■ **SHORT EXERCISE**
Copy out the lines of the records below unchanged, beginning at the line that has "This screenshot has height=819, width=1456. Identify" and stopping after the line that has "Describe the element at coordinates (502, 231)".

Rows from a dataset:
__________________________________________________

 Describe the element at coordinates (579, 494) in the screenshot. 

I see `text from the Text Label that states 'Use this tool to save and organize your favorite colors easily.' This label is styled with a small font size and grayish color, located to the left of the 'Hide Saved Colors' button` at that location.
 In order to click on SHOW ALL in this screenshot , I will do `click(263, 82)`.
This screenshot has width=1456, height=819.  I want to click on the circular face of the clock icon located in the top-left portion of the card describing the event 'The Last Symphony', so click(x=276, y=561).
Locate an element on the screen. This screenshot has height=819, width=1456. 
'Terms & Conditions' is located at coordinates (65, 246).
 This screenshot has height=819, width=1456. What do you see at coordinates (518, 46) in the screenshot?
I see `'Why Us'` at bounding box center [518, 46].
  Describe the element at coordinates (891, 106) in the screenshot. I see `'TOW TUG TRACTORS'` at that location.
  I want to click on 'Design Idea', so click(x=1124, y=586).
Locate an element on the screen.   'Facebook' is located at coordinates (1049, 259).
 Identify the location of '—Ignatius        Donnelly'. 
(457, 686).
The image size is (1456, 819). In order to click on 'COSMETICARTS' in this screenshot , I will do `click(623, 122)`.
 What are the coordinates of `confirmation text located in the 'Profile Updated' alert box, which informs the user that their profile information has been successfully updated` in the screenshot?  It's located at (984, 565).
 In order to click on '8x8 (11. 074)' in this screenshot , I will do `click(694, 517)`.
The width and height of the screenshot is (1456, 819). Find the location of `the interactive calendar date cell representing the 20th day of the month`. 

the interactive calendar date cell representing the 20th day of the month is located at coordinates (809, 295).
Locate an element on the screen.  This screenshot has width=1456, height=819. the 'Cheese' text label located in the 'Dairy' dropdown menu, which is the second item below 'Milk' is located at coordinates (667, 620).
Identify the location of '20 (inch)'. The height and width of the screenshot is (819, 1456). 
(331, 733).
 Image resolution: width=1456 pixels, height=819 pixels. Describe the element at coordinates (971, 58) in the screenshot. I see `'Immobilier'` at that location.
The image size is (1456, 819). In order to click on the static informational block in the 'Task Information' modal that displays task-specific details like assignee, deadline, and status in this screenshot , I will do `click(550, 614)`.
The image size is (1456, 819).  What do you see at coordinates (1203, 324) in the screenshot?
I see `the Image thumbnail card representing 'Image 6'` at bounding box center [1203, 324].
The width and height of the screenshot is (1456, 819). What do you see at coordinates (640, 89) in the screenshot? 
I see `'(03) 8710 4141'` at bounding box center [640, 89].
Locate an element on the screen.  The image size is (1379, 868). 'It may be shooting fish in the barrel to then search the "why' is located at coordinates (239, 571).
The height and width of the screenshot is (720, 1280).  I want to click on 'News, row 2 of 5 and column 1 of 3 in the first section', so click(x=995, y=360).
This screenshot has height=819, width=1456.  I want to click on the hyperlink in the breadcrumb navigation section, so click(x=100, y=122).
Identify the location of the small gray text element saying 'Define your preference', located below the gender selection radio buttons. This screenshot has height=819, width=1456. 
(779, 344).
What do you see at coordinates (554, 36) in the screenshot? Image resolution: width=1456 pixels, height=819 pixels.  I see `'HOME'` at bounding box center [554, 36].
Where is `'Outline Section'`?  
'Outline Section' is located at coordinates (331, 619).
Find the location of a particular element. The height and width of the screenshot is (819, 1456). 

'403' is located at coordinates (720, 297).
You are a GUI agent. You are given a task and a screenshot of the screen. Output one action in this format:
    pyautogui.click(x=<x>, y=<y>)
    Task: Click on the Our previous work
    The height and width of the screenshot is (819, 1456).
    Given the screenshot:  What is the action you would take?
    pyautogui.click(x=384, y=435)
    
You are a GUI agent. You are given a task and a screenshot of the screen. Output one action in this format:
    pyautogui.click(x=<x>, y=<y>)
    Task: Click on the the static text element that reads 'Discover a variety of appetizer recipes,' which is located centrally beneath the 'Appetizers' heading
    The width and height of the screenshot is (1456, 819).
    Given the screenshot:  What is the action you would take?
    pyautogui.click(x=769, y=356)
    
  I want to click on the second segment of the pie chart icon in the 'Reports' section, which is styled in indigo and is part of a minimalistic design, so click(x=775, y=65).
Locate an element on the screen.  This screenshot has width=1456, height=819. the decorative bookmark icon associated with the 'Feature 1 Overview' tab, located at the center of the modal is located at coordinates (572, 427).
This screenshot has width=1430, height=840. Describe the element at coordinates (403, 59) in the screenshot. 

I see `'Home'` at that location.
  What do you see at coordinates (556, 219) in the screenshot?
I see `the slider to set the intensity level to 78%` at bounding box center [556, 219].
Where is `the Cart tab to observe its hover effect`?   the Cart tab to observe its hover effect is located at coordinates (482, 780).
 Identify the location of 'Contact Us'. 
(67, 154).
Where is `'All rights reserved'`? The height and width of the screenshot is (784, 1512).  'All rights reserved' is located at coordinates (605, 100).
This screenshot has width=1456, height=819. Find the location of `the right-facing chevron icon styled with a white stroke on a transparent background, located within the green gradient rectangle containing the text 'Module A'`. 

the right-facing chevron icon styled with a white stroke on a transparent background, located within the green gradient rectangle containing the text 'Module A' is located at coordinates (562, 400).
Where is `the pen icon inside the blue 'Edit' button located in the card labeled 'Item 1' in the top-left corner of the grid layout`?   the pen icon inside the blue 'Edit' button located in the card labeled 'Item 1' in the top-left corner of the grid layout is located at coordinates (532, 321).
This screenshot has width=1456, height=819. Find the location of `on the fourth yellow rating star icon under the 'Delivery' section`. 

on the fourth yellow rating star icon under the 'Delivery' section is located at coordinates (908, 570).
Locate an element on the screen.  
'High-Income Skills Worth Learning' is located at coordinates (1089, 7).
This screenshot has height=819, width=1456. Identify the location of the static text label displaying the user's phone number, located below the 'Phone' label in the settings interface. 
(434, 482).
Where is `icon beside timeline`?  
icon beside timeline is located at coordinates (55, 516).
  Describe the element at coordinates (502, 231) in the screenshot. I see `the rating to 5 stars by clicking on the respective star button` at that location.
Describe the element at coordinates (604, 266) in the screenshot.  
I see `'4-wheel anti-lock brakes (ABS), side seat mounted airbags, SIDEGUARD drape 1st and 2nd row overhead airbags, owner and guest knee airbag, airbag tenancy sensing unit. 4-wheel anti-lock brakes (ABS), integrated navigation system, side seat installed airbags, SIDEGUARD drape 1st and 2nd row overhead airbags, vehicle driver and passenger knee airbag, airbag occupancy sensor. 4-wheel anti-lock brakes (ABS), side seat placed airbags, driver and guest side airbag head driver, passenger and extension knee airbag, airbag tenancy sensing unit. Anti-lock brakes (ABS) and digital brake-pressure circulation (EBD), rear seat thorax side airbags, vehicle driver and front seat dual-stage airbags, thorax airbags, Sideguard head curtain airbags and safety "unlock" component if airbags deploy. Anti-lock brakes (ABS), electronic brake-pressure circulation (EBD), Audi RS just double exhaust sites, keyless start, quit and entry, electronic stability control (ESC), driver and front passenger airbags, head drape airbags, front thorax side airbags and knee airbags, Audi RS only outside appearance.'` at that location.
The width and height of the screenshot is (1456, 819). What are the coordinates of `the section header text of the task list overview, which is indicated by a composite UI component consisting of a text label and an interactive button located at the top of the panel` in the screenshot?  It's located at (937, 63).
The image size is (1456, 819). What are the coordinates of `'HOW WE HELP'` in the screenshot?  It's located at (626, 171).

__________________________________________________

■ **RESULT OF THE TASK**
This screenshot has height=819, width=1456. Identify the location of the static text label displaying the user's phone number, located below the 'Phone' label in the settings interface. 
(434, 482).
Where is `icon beside timeline`?  
icon beside timeline is located at coordinates (55, 516).
  Describe the element at coordinates (502, 231) in the screenshot. I see `the rating to 5 stars by clicking on the respective star button` at that location.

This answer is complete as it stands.